▶ [EXERCISE]
From the first line to the last, set down the material exactly, leaving out its pictures.

▶ [THE DATA]
==*==

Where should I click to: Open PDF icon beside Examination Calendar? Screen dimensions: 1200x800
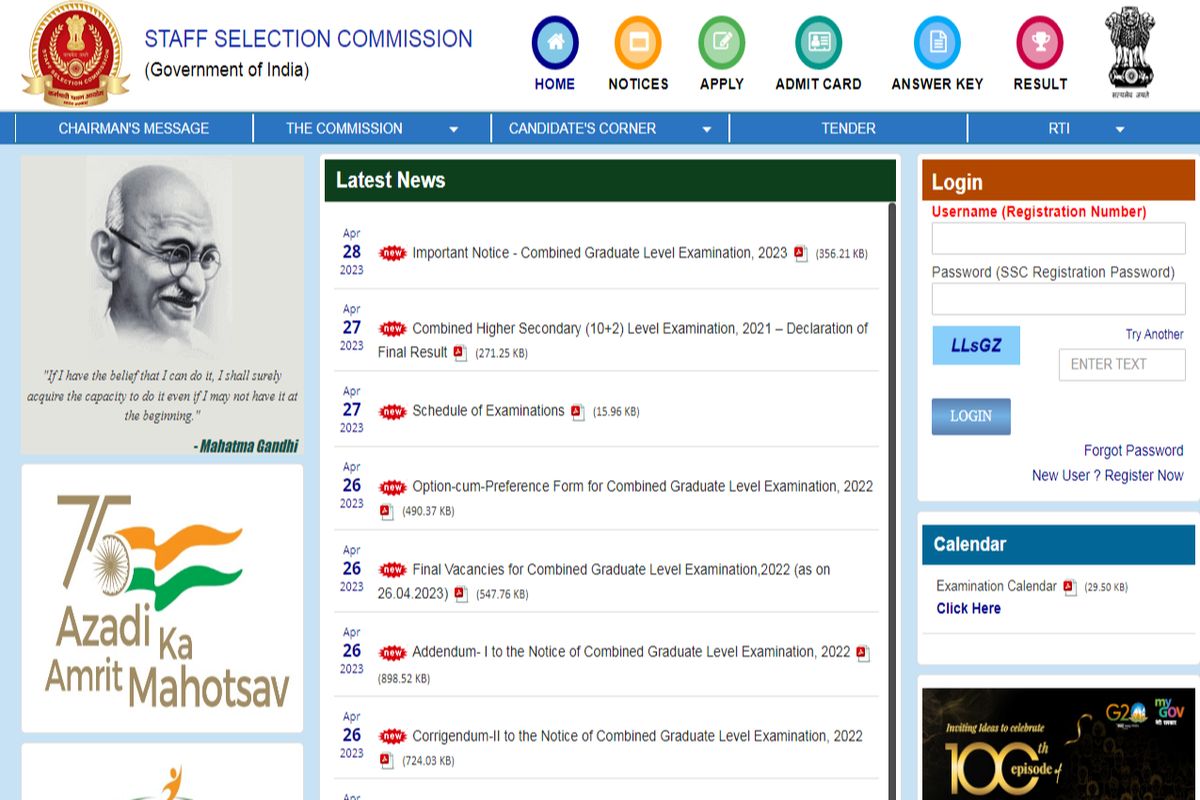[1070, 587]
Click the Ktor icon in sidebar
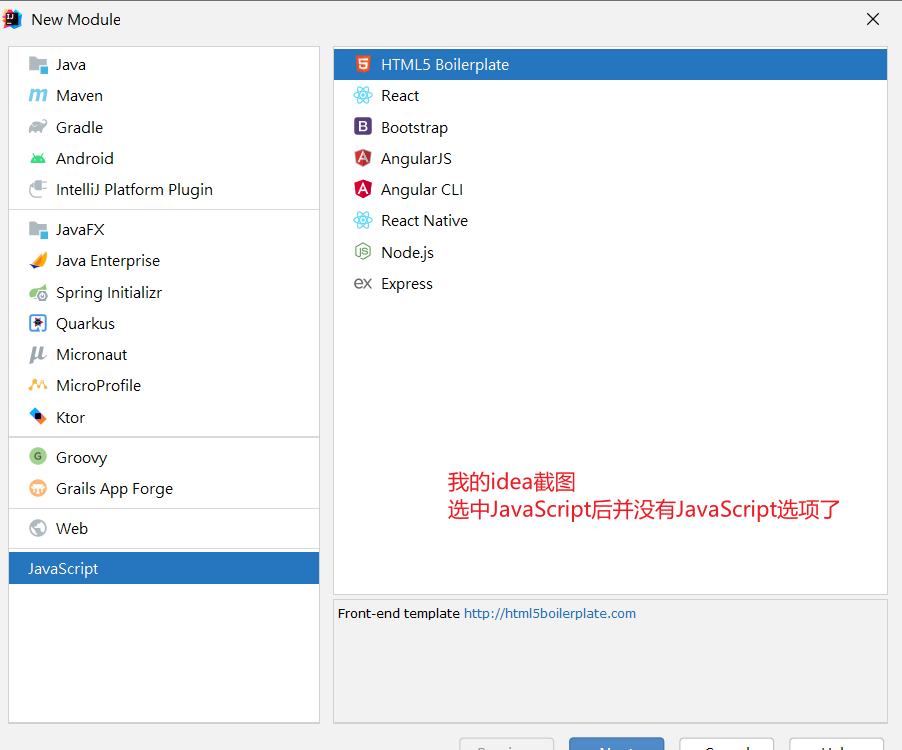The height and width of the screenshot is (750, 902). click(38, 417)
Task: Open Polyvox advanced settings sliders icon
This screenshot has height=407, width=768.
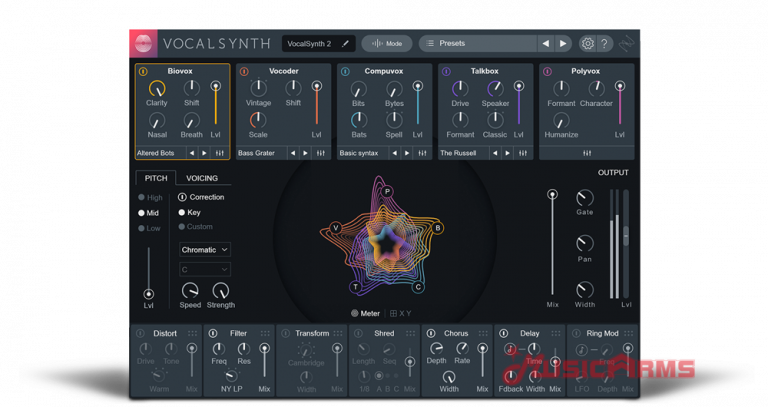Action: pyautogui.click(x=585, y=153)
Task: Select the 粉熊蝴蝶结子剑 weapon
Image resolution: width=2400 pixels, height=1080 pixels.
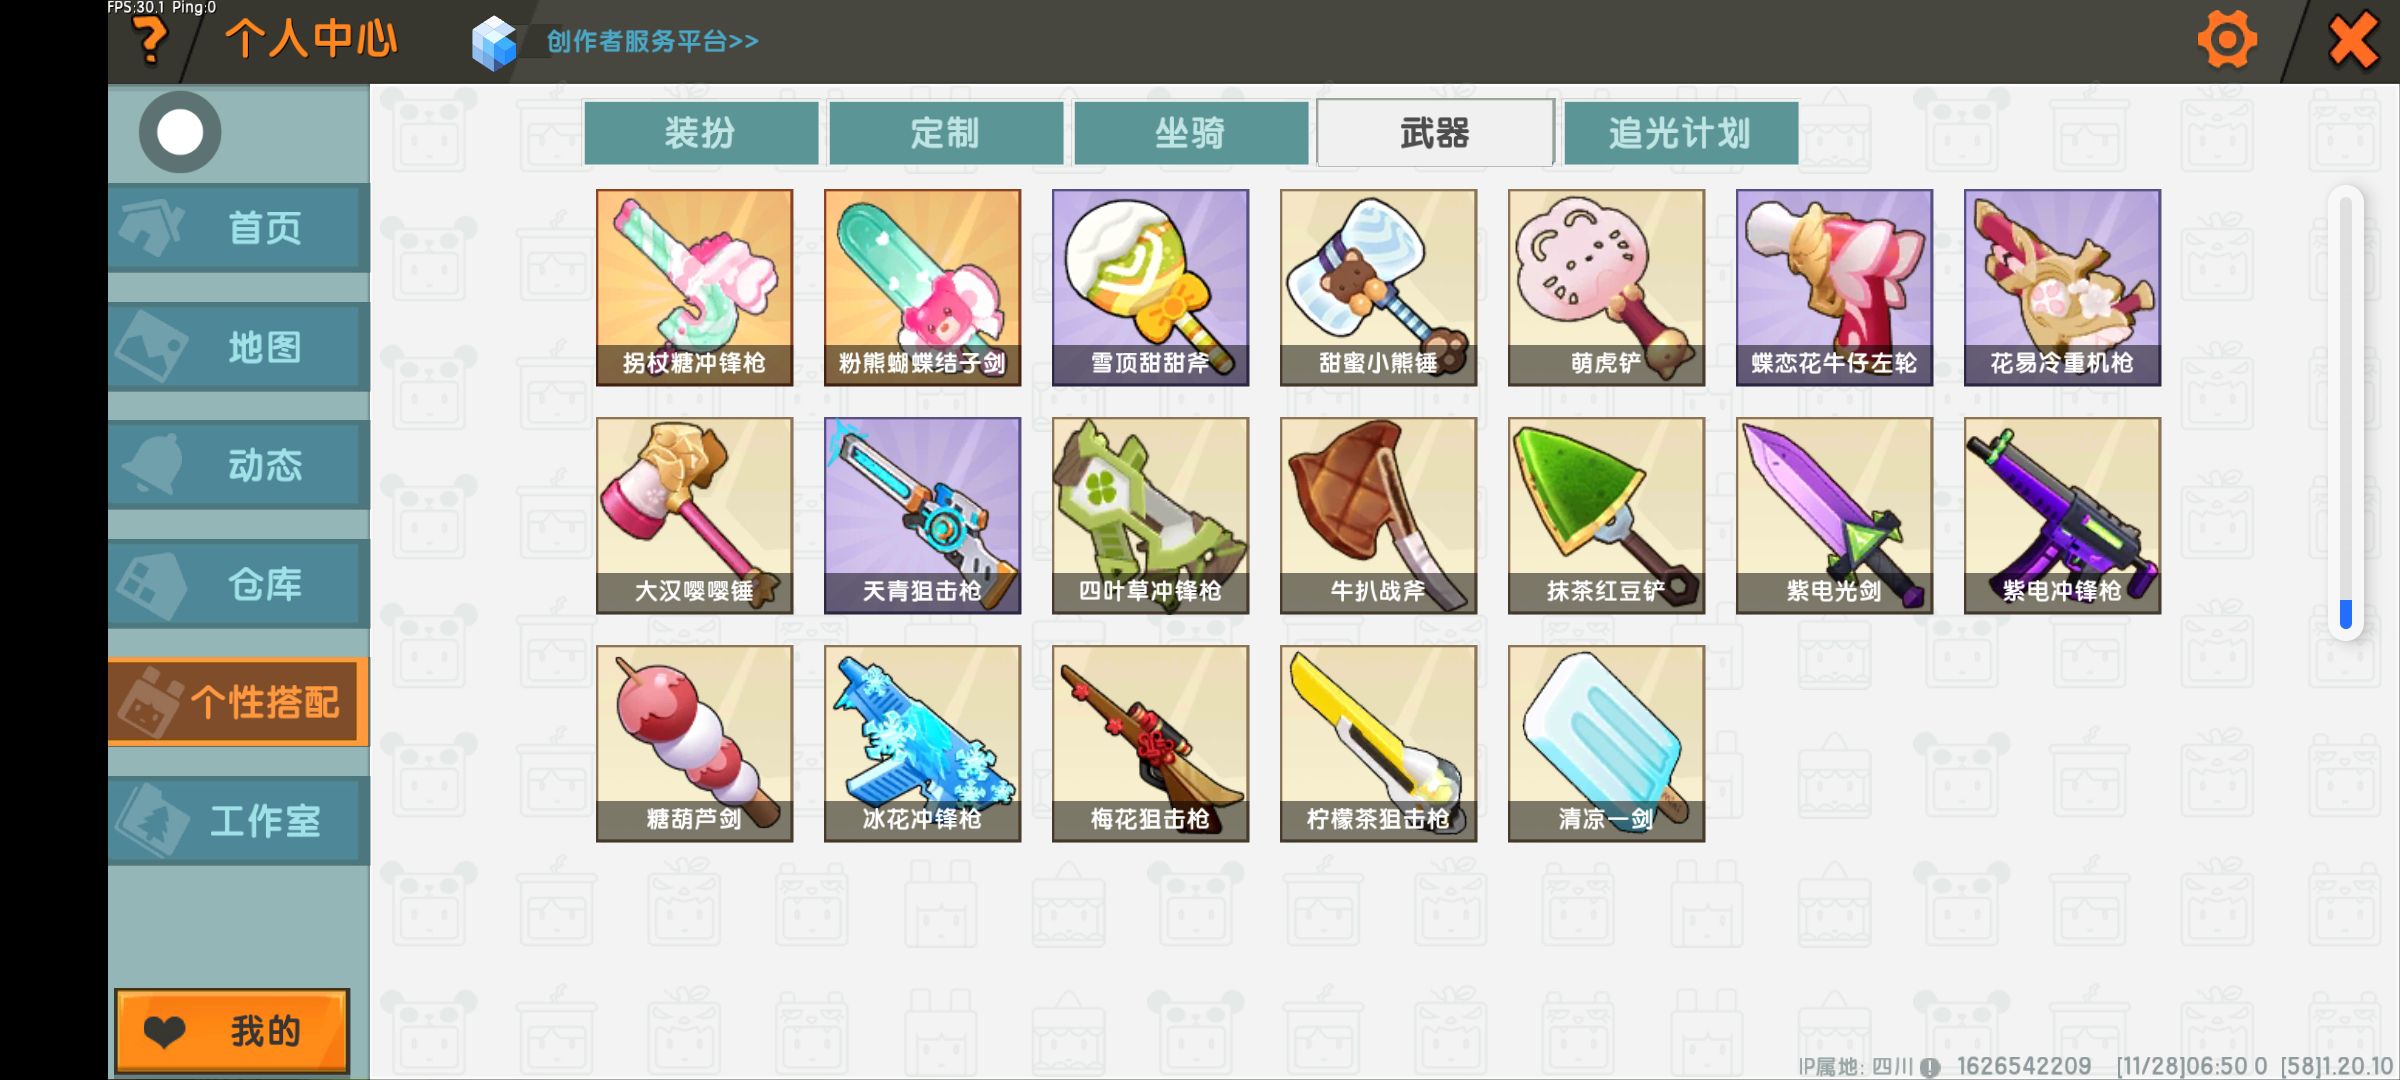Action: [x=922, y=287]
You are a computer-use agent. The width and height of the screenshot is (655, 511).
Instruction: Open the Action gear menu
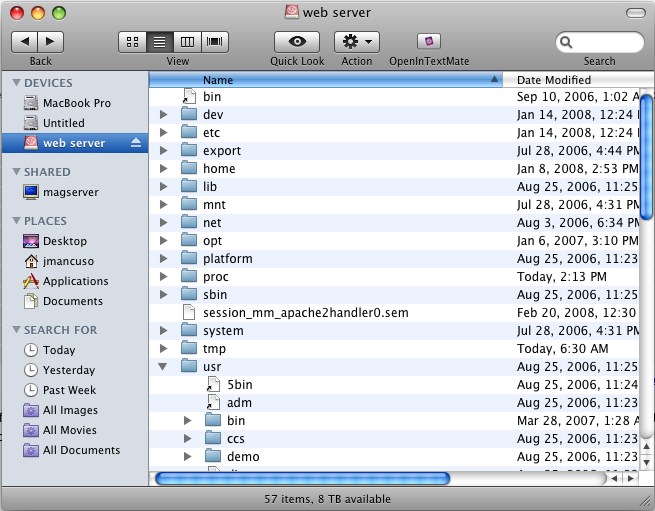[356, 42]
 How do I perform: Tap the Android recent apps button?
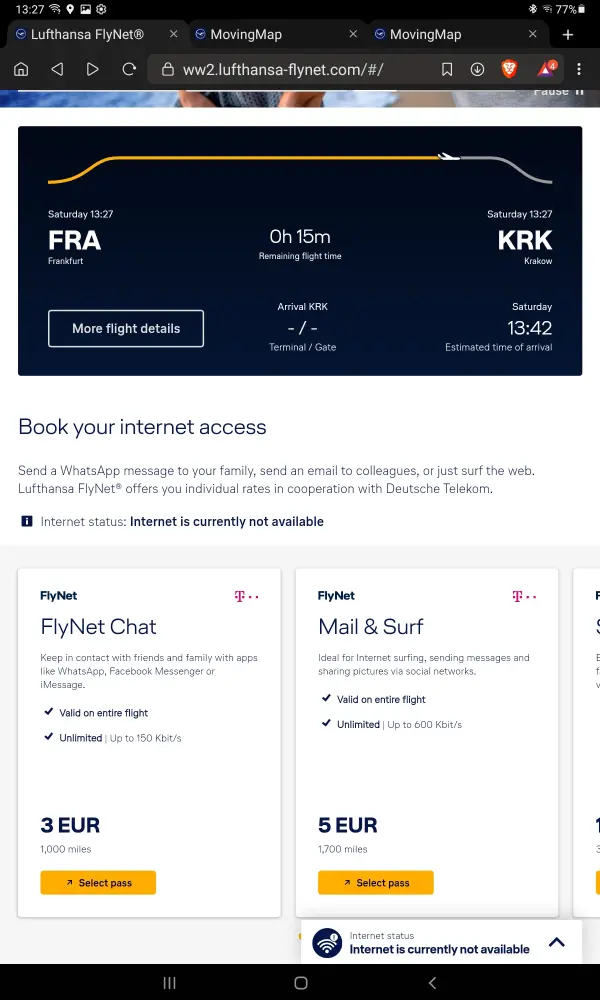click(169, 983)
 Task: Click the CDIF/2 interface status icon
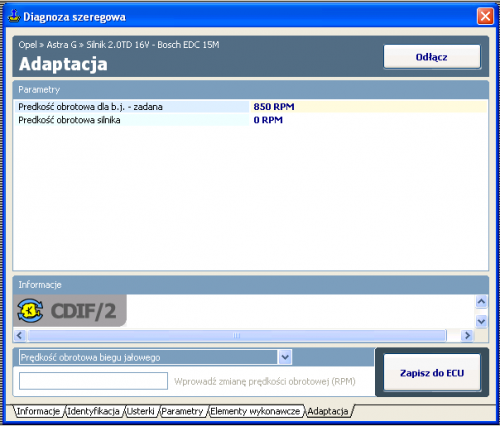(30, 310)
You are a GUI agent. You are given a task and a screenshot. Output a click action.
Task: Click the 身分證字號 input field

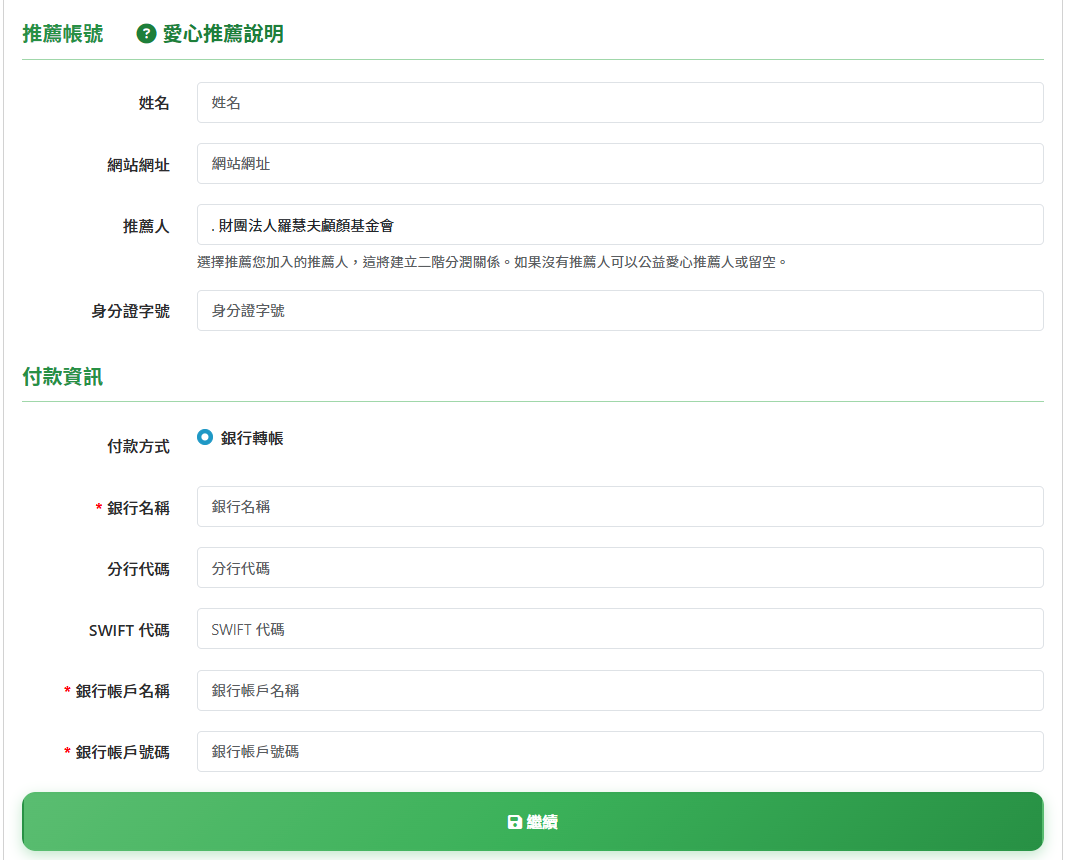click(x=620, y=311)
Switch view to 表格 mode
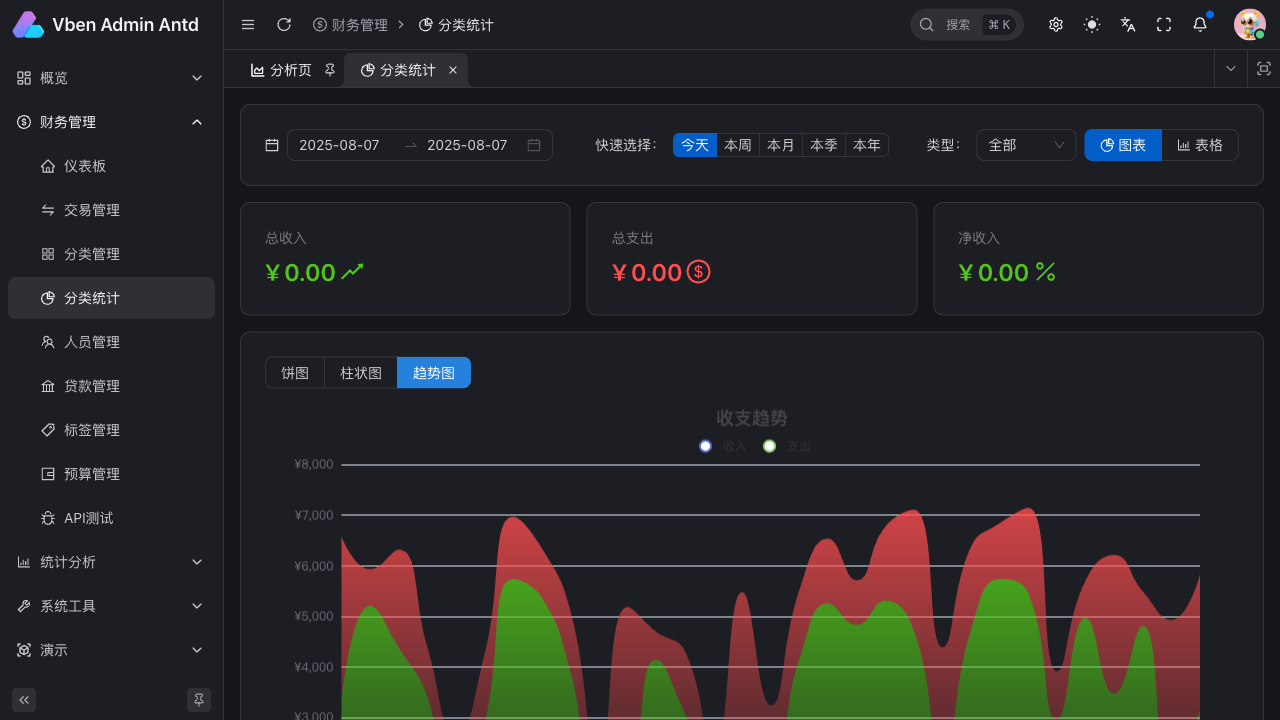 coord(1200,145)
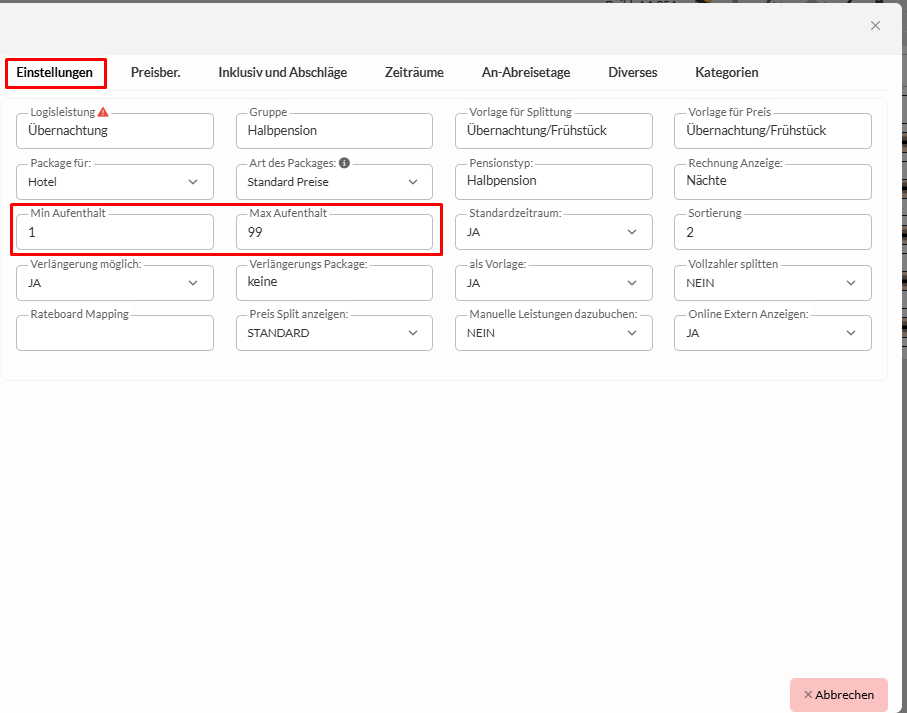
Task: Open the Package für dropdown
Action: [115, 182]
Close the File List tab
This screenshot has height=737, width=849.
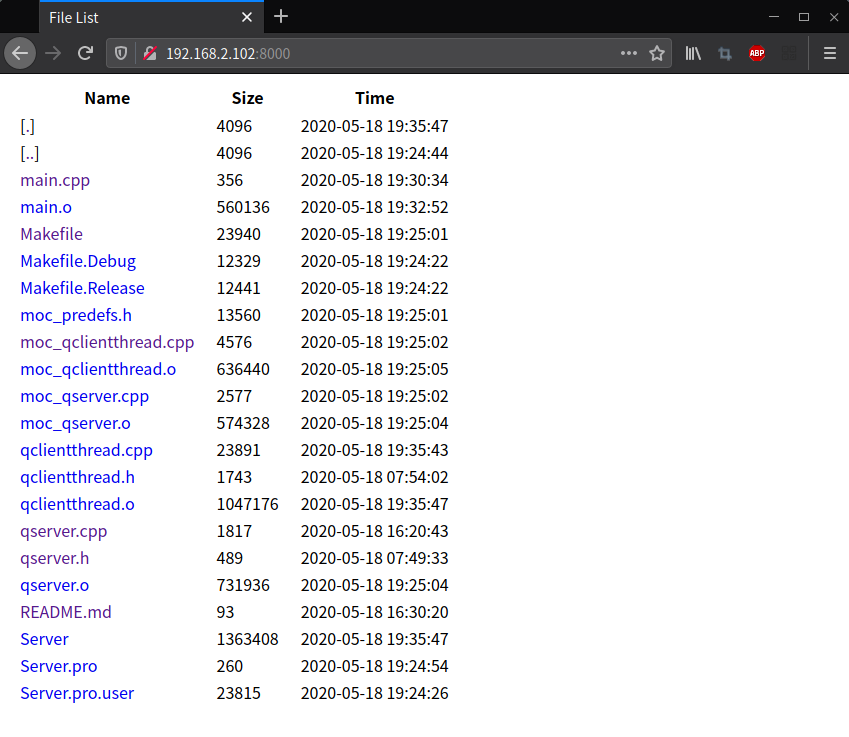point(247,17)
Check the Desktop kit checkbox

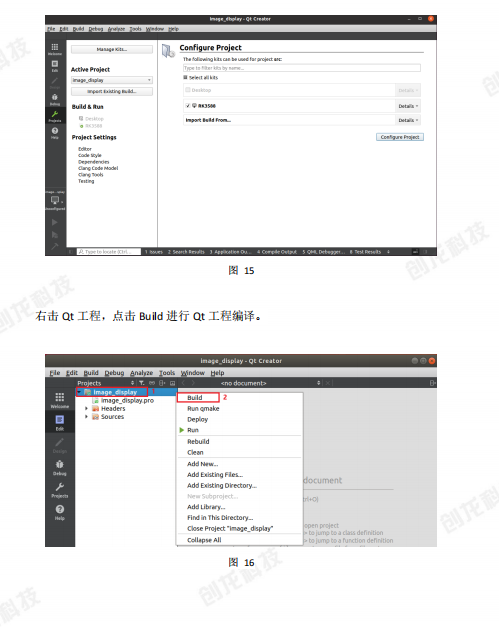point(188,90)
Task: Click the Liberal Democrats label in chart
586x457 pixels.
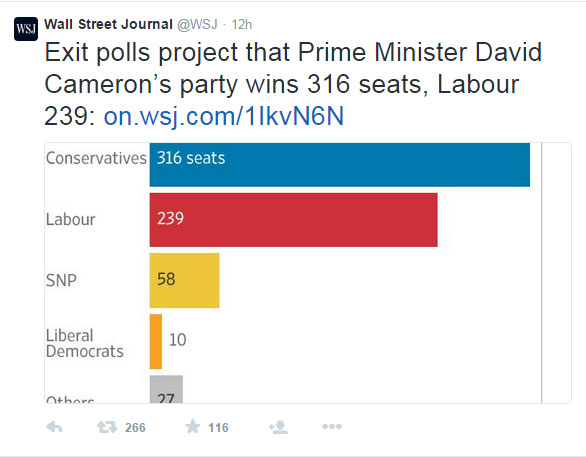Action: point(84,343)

==*==

▶ [RESPONSE AREA]
Where should I click to: Open PDF icon beside Examination Calendar? Screen dimensions: 1200x800
[1070, 587]
Click the Ktor icon in sidebar
The height and width of the screenshot is (750, 902). click(38, 417)
Task: Open Polyvox advanced settings sliders icon
This screenshot has height=407, width=768.
Action: pyautogui.click(x=585, y=153)
Task: Select the 粉熊蝴蝶结子剑 weapon
Image resolution: width=2400 pixels, height=1080 pixels.
Action: [x=922, y=287]
You are a computer-use agent. The width and height of the screenshot is (655, 511).
Instruction: Open the Action gear menu
[356, 42]
 How do I perform: Tap the Android recent apps button?
click(169, 983)
 Task: Click the CDIF/2 interface status icon
(30, 310)
You are a GUI agent. You are given a task and a screenshot. Output a click action.
Task: Click the 身分證字號 input field

click(x=620, y=311)
Switch view to 表格 mode
 coord(1200,145)
Task: Open the Package für dropdown
Action: [115, 182]
Close the File List tab
This screenshot has height=737, width=849.
point(247,17)
Check the Desktop kit checkbox

point(188,90)
Task: Click the Liberal Democrats label in chart
586x457 pixels.
Action: point(84,343)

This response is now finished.